BOSTON (Reuters) – A jury on Tuesday found a Massachusetts man guilty of supporting al Qaeda by translating Arabic messages and supporting militants through traveling to Yemen for terrorism training.
Tarek Mehanna, 29, was found guilty on all seven counts against him and faces the possibility of life in prison.
Mehanna was arrested in 2009 and charged with “providing and conspiring to provide material support to terrorists.” He was also charged with conspiracy to kill in a foreign country and lying to law enforcement officers.

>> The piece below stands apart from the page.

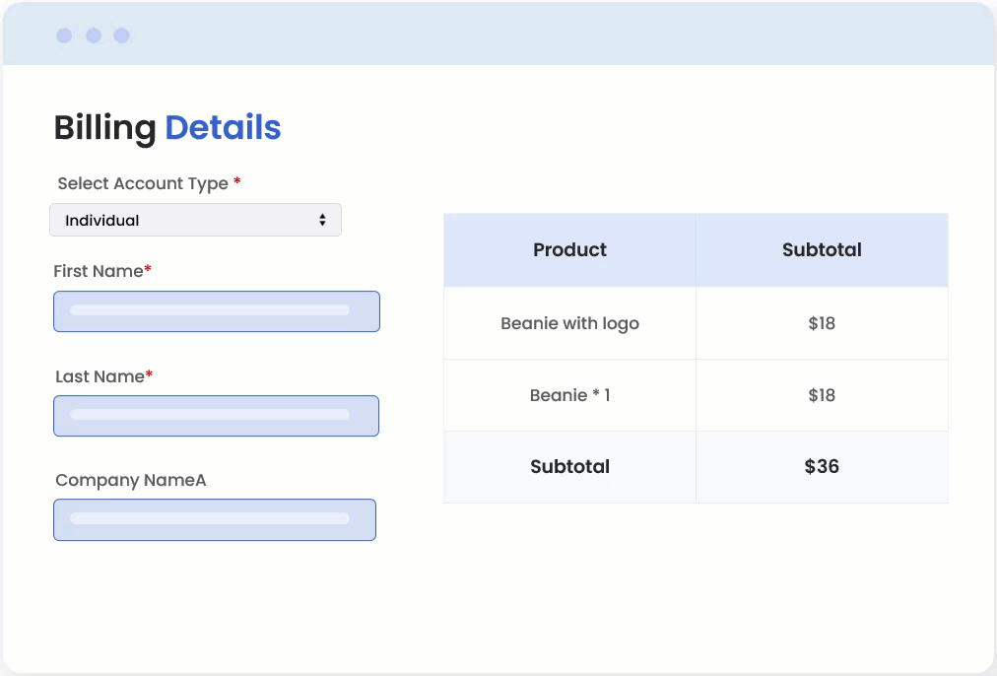Click the First Name field label

click(99, 271)
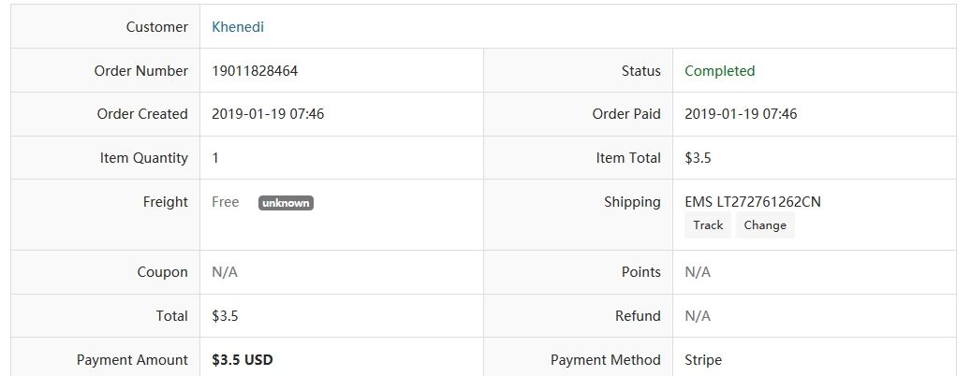The width and height of the screenshot is (971, 376).
Task: Open the Khenedi customer link
Action: pos(238,27)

Prosecutors said the defendant answered a call to action from Osama bin Laden to battle U.S. soldiers.
They said he traveled to Yemen in 2004 to seek terrorism training, but never received it, and had planned to travel to Iraq to fight U.S. troops.
They also said he translated videos and texts from Arabic to English and distributed them online to further al Qaeda’s cause.

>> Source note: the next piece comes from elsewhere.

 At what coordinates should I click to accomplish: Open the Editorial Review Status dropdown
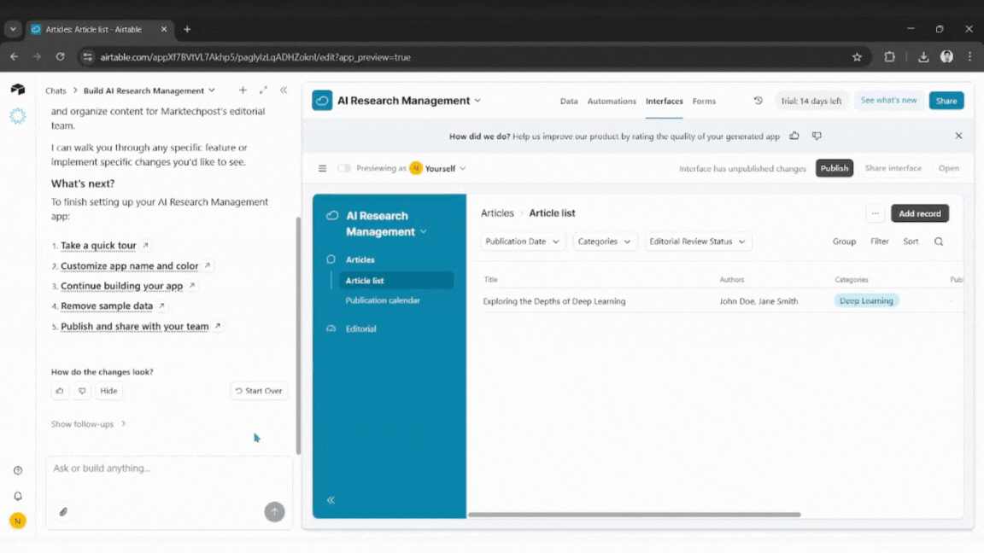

Defense attorneys said Mehanna, a U.S. citizen, was merely trying to learn more about his Muslim heritage by studying Islamic law and translating classical texts. He traveled to Yemen to visit schools where he hoped to study, they said.
Mehanna openly opposed the U.S. military presence in Iraq and showed admiration for bin Laden’s efforts to expel foreign powers from Muslim countries, defense attorneys said. He never worked for al Qaeda or had direct contact with the group.
Among the trial witnesses was one of Mehanna’s friends, Daniel Maldonado, a New Hampshire man serving a 10-year sentence for obtaining al Qaeda military training.
The FBI released excerpts of blogs allegedly written by Mehanna about the appeal of martyrdom and transcripts of phone conversations between Mehanna and Maldonado.
Mehanna was born in Pennsylvania but grew up in Sudbury, a suburb west of Boston, and holds a doctorate degree from the Massachusetts College of Pharmacy and Health Sciences.